- _Your instructions_:
Reproduce the listing below word for word, leaving out every picture.

- _Supplied data_:
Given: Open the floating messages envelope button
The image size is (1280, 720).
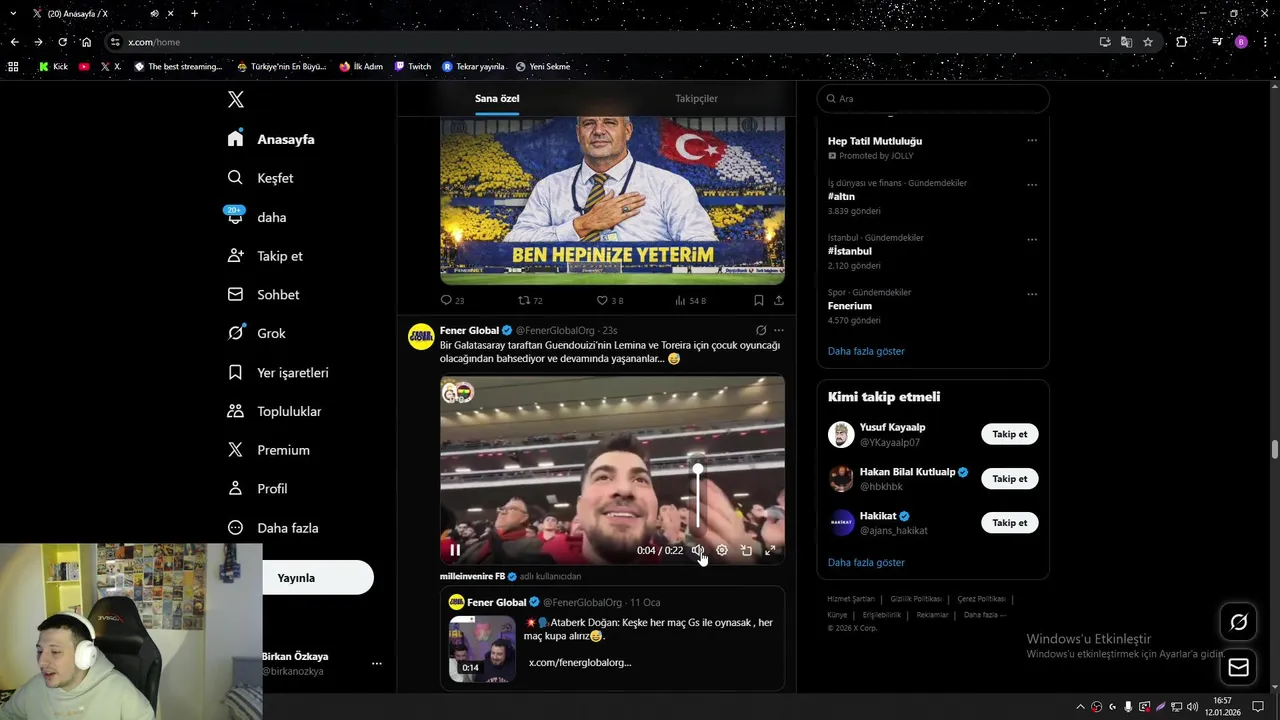Looking at the screenshot, I should tap(1238, 667).
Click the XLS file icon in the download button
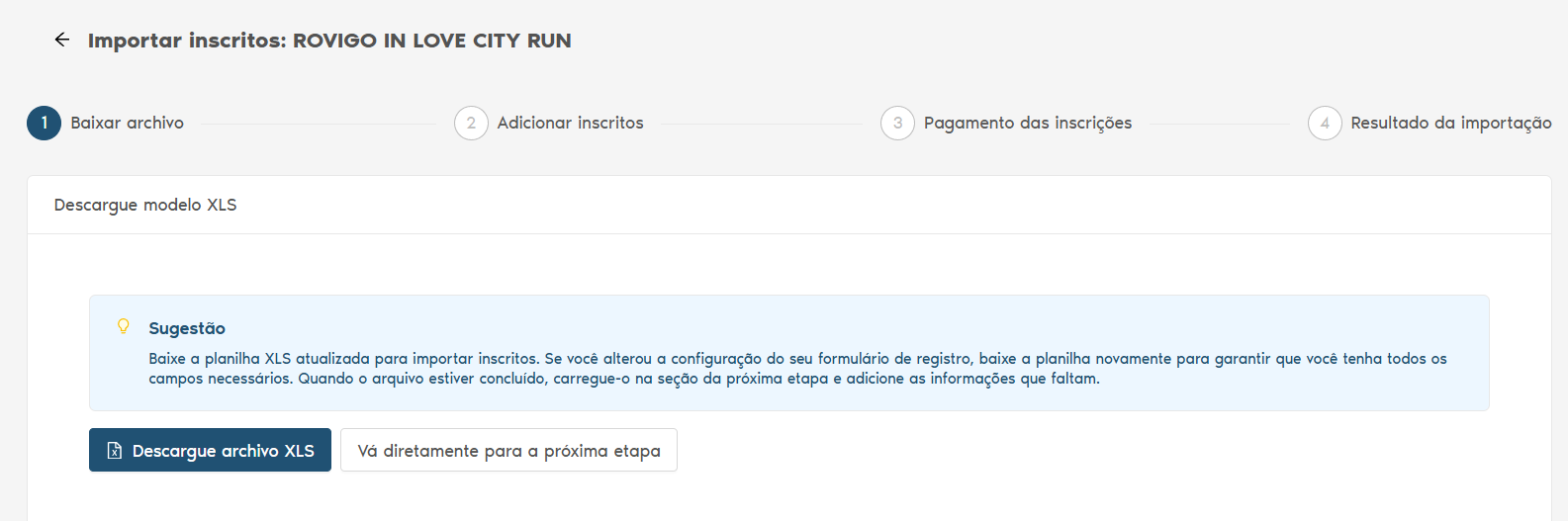 click(x=115, y=451)
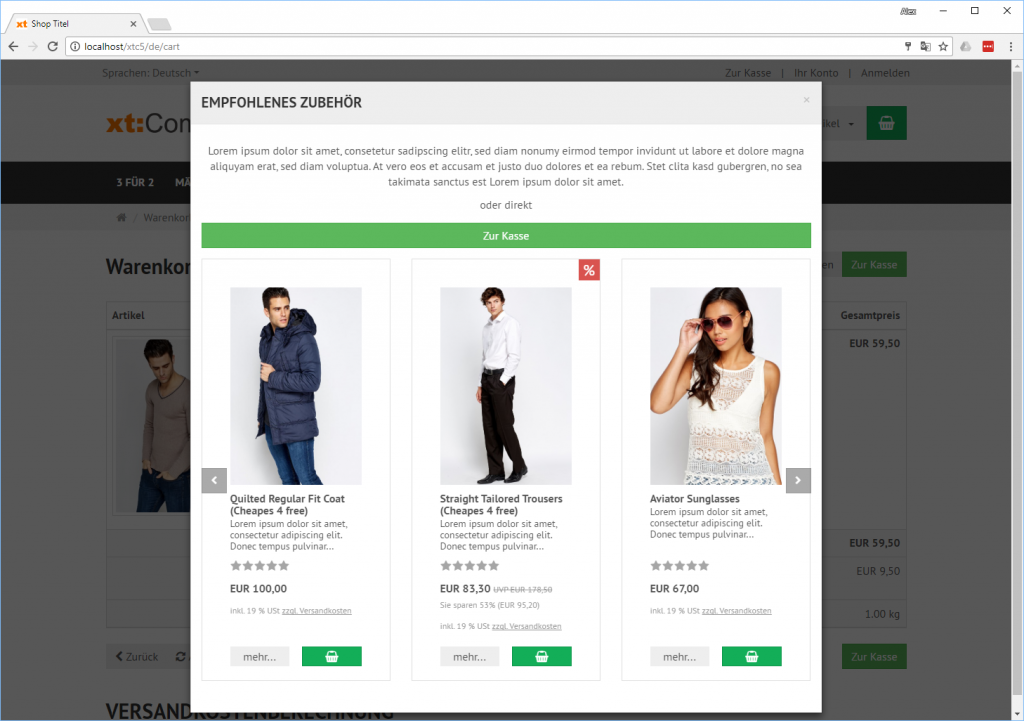Show next accessories with right carousel arrow
The width and height of the screenshot is (1024, 721).
[798, 480]
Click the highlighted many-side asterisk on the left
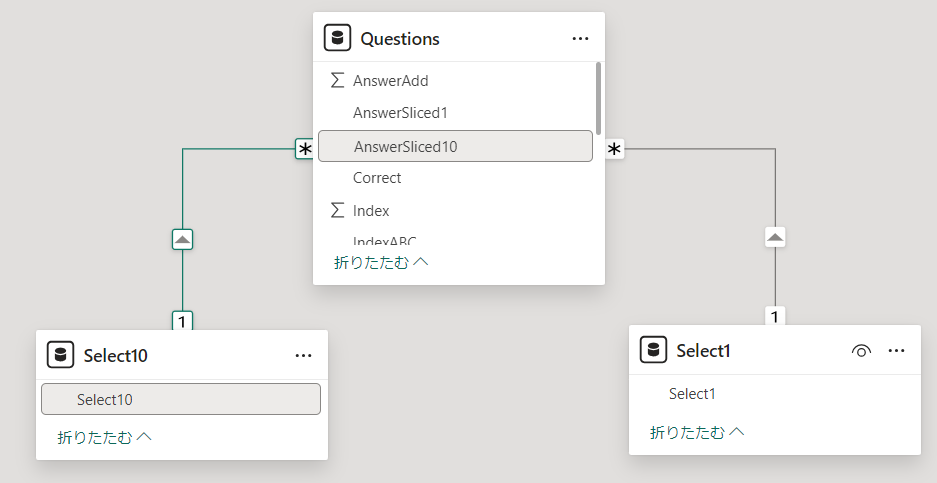Image resolution: width=937 pixels, height=483 pixels. pyautogui.click(x=305, y=149)
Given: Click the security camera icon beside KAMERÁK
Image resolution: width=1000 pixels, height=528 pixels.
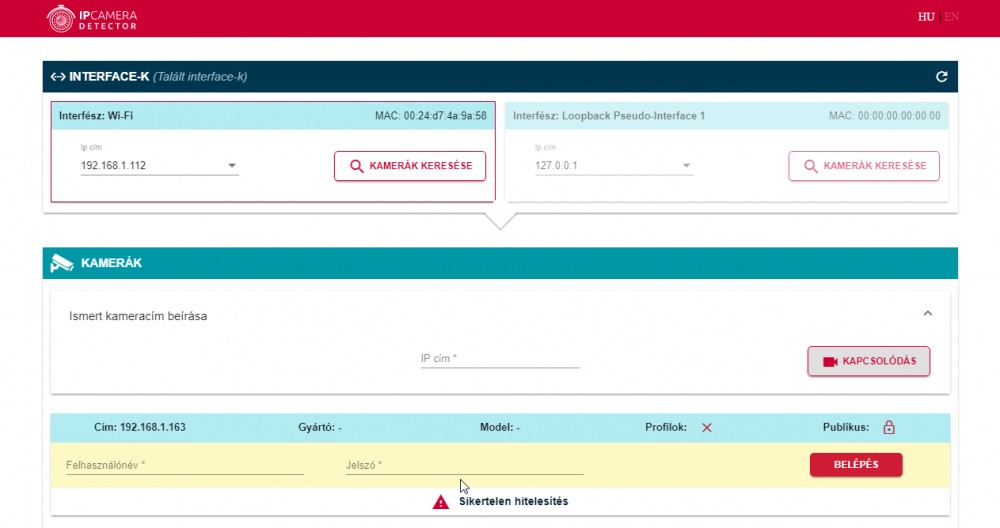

- _The reply_:
Given: Open the floating messages envelope button
The image size is (1280, 720).
Looking at the screenshot, I should tap(1238, 667).
Click the XLS file icon in the download button
 click(x=115, y=451)
Show next accessories with right carousel arrow
The width and height of the screenshot is (1024, 721).
[798, 480]
Click the highlighted many-side asterisk on the left
Image resolution: width=937 pixels, height=483 pixels. pyautogui.click(x=305, y=149)
Given: Click the security camera icon beside KAMERÁK
Image resolution: width=1000 pixels, height=528 pixels.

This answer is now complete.